TASK — Look through the data for the string "agent". Copy every line where it is found.

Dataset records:
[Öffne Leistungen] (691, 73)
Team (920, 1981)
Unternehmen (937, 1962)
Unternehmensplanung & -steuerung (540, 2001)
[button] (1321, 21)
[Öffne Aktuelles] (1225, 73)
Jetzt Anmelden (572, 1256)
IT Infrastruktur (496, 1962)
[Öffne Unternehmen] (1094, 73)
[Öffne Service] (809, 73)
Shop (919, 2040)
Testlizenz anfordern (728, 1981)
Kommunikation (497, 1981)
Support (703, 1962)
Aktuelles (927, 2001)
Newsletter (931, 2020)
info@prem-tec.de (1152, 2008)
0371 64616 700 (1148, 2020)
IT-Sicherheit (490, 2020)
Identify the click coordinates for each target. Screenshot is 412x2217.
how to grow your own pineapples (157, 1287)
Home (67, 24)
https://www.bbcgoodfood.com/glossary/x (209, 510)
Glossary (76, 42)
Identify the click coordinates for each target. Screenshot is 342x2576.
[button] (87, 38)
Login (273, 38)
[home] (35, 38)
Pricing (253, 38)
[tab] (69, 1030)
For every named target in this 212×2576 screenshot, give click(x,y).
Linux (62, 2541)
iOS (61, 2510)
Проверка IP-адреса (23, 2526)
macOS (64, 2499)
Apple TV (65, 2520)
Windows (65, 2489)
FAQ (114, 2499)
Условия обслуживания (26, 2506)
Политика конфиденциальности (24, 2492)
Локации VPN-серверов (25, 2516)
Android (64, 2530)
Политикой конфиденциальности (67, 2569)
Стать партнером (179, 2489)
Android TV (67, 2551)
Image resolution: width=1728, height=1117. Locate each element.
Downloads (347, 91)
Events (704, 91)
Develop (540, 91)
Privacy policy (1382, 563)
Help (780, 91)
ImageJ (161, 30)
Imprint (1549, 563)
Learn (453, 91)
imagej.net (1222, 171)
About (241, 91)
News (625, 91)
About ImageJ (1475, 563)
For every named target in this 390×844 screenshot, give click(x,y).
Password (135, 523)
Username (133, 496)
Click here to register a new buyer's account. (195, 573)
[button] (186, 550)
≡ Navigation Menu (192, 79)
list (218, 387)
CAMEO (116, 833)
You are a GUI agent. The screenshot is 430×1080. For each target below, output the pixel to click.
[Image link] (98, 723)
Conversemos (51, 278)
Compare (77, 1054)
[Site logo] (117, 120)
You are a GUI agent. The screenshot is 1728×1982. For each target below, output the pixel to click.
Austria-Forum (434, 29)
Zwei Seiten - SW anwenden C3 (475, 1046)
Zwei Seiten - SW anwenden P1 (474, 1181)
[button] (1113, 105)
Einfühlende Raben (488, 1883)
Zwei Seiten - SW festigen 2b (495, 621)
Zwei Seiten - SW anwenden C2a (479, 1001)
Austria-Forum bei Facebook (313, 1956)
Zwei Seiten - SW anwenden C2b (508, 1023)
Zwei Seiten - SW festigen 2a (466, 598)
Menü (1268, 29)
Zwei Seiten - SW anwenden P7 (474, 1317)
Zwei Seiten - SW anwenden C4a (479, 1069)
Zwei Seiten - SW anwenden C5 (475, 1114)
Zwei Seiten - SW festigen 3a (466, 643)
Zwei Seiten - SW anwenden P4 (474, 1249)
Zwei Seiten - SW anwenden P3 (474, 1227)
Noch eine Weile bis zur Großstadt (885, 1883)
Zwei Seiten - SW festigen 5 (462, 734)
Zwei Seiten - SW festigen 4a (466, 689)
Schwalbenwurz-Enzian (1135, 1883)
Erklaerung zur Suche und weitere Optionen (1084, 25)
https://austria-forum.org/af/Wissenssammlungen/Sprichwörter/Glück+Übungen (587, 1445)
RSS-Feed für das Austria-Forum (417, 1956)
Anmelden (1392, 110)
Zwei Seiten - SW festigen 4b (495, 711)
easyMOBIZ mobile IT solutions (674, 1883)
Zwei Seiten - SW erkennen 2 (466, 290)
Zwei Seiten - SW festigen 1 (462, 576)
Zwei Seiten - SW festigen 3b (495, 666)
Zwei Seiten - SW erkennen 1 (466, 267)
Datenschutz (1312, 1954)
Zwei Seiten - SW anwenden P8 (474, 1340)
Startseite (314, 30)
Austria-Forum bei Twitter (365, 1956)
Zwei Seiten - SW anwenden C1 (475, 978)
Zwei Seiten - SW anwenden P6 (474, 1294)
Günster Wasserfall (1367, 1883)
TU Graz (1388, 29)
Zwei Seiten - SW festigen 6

SOLVED EXERCISE —
You are a GUI agent. The screenshot is 430×1080. For each target below, output the pixel to click.
You are a GUI agent. The screenshot is 1728×1982. For each target below, output the pixel to click.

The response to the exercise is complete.